All of those lexemes can stay empty, or hold the namespace that will be filled upon a successful match.

bash $ <<<$JSN jtc -rw'<>c:'
[ "abc", false, null, { "pi": 3.14 }, [ 1, "two", { "number three": 3 } ] ]
{ "pi": 3.14 }
[ 1, "two", { "number three": 3 } ]
{ "number three": 3 }

Arbitrary Json searches

lexeme with the suffix j can match any arbitrary JSON value:

bash $ <<<$JSN jtc -w'<{ "pi":3.14 }>j'
{
   "pi": 3.14
}

Even more, the parameter in the j lexeme can be a templated JSON:

bash $ <<<$JSN jtc -w'[4][2][0] <Nr3>v [^0] <{"pi": {Nr3}.14}>j [pi]'
3.14

That was the first complex walk-path shown, so, let's break it down:

  • '[4][2][0] will get to the value of "number three": 3 through offset subscripts
  • <Nr3>v - directive v will memorize the JSON number 3 in the namespace Nr3
  • [^0] will reset the walk path back to JSON root
  • <{"pi": {Nr3}.14}>j will first interpolate number 3 from the namespace Nr3 and then will find recursively the resulted JSON (which will be {"pi": 3.14})
  • [pi] will address the value in found JSON by the label offset, resulting in the final value 3.14

Obviously the j lexeme cannot be empty or result in an empty lexeme after template interpolation (as the empty space is not a valid JSON, as per spec).

There's another search lexeme suffix - s - that one will find a JSON pointed by a namespace:

bash $  <<<$JSN jtc -w'<PI:{"pi": 3.14}>v <PI>s'
{
   "pi": 3.14
}
bash $

The s lexeme also cannot be empty (it always must point to some namespace).
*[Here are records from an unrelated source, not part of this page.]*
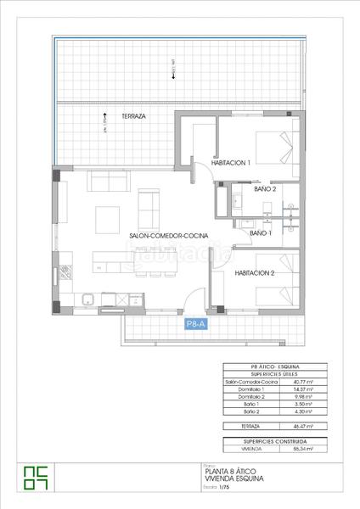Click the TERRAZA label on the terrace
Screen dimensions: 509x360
click(133, 116)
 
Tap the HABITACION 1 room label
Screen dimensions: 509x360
click(231, 164)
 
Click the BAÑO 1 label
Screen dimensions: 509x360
click(260, 232)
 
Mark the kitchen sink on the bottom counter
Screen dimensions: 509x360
click(87, 299)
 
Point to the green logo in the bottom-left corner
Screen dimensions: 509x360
click(37, 478)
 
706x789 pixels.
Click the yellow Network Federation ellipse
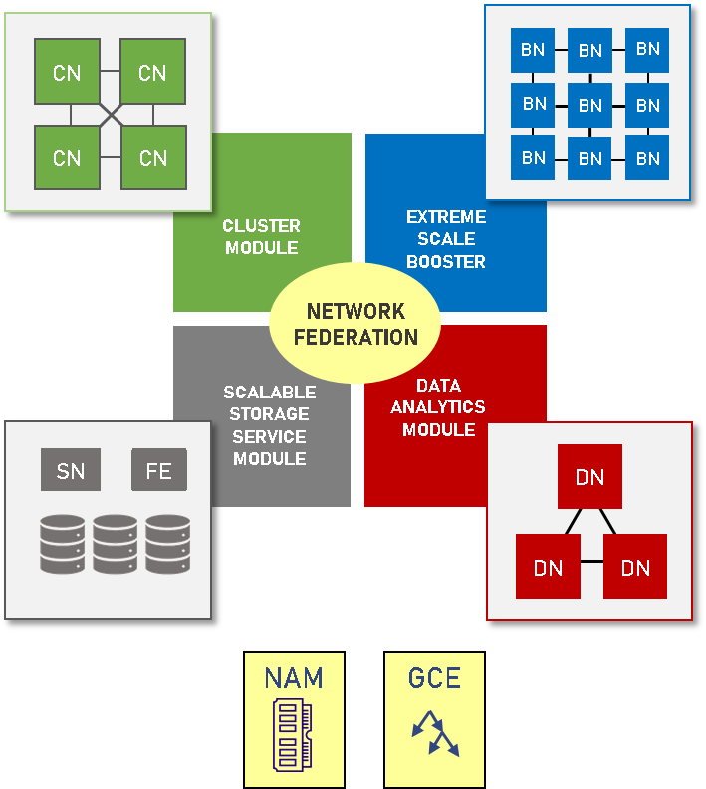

Original and Duplicate searches

q and Q lexemes allow finding original (first time seen) and duplicate elements respectively within the selected (walked) JSON tree. The lexemes cannot be empty - they point to a namespace which will be overwritten during the search and will be set to the found element (original or duplicate) once the match is found.

lexemes search for original or duplicate entries of any JSONs, not necessarily atomic types, here's an example:

bash $ JSD='{"Orig 1": 1, "Orig 2": "two", "list": [ "three", { "dup 1": 1, "dup 2": "two", "second dup 1": 1 } ]}'
bash $ <<<$JSD jtc
{
   "Orig 1": 1,
   "Orig 2": "two",
   "list": [
      "three",
      {
         "dup 1": 1,
         "dup 2": "two",
         "second dup 1": 1
      }
   ]
}

Let's see all the original elements in the above JSON:

bash $ <<<$JSD jtc -lrw'<org>q:'
{ "Orig 1": 1, "Orig 2": "two", "list": [ "three", { "dup 1": 1, "dup 2": "two", "second dup 1": 1 } ] }
"Orig 1": 1
"Orig 2": "two"
"list": [ "three", { "dup 1": 1, "dup 2": "two", "second dup 1": 1 } ]
"three"
{ "dup 1": 1, "dup 2": "two", "second dup 1": 1 }

As you can see there were listed all first seen JSON values (including the root itself)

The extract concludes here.